We walked down to where the horses were and I rode a donkey until he bucked me off.I promptly found the wildest horse and approached him.Mike gave me a boost (and a shove in the right direction, as the horse took off upon realizing I was about to jump on him). And off we went. Saddleless, I gripped his mane. And the more tightly I gripped his mane the faster he went. And then there was a tree,suddenly in front of the horse. He hesitated, briefly slowing and I took the opportunity to JUMP THE HELL OFF. My balls hurt till noon thr next day from that ride. The next morning brought more madness, once again. We started the day with a ride in a tiny little Dodge Omni Turbo. Hella fast. But after TESTING the emergency brake @40mph  and leaving some nice marks on the pavement, we realized that the clutch was no longer in service.       Yea.We broke it.

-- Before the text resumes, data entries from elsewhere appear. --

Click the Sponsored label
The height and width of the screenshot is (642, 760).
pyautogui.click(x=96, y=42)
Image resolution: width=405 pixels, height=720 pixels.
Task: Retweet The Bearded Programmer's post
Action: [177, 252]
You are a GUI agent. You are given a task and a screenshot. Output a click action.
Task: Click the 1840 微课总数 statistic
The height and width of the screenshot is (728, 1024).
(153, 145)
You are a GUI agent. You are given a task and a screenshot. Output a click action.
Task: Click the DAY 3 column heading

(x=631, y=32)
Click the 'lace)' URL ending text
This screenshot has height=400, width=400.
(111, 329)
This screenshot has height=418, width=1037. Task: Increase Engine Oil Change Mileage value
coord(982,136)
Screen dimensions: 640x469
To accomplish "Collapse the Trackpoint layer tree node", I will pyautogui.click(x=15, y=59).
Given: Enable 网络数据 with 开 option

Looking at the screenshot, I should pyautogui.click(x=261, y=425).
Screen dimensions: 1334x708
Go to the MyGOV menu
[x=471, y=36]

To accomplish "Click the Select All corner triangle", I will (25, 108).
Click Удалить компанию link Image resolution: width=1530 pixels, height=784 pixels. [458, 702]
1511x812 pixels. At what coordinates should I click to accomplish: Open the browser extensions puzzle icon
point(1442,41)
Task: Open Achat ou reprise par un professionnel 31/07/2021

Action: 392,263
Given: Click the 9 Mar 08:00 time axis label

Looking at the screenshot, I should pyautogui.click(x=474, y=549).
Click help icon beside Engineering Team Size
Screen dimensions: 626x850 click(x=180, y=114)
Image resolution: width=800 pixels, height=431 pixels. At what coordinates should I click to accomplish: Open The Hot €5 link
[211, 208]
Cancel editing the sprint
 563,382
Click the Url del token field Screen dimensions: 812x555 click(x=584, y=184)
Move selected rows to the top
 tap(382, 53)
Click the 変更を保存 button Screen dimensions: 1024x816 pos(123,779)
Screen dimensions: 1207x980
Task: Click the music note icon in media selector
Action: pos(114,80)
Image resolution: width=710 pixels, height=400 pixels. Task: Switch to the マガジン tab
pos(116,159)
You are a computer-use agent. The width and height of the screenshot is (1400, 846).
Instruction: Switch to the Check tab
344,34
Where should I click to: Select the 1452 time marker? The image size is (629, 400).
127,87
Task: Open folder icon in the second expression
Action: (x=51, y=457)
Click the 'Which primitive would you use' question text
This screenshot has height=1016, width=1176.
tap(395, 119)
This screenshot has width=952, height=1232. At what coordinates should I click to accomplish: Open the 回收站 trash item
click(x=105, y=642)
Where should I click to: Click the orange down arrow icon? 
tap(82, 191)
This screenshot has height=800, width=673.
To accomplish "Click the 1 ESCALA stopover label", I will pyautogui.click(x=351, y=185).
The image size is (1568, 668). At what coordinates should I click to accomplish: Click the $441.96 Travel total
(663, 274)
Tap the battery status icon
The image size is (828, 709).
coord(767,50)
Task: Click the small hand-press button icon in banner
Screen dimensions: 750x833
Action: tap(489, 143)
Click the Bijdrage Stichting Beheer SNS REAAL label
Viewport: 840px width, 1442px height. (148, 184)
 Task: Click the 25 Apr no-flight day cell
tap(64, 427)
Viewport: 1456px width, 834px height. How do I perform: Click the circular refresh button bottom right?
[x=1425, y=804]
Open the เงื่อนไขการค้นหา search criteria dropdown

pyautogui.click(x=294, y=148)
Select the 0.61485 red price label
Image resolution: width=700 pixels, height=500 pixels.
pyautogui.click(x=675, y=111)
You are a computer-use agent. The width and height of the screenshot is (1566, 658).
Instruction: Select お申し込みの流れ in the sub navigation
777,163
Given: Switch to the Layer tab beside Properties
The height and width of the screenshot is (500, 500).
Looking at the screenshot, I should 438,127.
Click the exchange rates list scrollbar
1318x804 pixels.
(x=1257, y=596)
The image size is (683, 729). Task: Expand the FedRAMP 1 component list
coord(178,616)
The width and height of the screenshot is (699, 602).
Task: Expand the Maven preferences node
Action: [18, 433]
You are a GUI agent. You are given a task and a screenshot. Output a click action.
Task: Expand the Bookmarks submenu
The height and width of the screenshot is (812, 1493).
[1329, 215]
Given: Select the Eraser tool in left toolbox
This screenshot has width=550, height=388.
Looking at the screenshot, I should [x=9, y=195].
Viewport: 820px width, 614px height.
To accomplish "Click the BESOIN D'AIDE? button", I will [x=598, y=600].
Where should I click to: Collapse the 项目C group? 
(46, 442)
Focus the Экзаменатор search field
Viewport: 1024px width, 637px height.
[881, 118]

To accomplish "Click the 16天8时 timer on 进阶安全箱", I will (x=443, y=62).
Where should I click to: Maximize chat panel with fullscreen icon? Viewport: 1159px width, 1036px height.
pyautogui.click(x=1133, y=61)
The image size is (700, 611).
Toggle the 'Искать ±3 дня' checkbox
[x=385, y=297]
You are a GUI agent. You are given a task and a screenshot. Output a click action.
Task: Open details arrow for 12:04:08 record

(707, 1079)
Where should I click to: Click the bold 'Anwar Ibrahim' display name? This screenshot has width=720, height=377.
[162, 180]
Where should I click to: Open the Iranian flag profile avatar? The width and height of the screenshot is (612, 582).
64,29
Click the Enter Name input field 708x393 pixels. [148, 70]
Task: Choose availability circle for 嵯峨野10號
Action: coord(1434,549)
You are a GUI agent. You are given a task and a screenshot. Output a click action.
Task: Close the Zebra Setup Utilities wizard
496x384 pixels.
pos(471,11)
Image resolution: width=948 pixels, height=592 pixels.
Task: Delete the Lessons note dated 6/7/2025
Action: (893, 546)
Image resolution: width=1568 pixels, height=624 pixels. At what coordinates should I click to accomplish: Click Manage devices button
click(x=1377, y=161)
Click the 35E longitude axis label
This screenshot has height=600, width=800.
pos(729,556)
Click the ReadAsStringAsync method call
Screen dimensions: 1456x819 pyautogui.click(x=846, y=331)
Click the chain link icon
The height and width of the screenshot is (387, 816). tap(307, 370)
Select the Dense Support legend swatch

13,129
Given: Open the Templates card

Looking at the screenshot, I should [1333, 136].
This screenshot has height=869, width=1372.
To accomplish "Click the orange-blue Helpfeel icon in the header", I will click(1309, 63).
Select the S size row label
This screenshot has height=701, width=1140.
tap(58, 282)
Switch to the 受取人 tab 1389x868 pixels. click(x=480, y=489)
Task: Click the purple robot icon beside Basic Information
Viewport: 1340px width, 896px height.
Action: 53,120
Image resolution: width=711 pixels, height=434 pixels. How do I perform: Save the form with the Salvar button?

So after we hauled the piece of shit back to the house and had a few beers, we ate lunch. After lunch we decided that the quarter mile long hill leading from the house down to the road would make an excellent runway for a tricycle. So we took turns flying down this IMPOSSIBLY steep hill on that rickety old tricycle that could barely maintain a straight line with the most monumental effort on the part of the rider. Safety first,we wore helmets of course. We're not STUPID,after all...Mike and Javin felt that it would be appropriate for Javin's  jeep to pull the tricycle back up the impossibly steep driveway with some rope. They thought it best to wrap the rope around their hands "so it wouldnt let loose" And quickly learned the taste of gravel and pavement . Mikes hands looked like bologna. I decided that it would be a better idea to tie the rope to the actual tricycle frame. this proved to be a much more efficient mode of transport until Javin decided to let some slack into the rope. And then nails the gas. As a result,I rode a wheely up that hill at 40mph. No joke, there were witnesses. Then I did it again.I suppose it's my own fault because when Javin asked my whether I wanted to go FAST or OFF ROAD, I said; "yup". we have all laughed so much this weekend that it may take weeks for our sides to heal from splitting.                                        You guys are like therapy. Swear to god.                             Can't wait for the next episode. Don't die till I get there.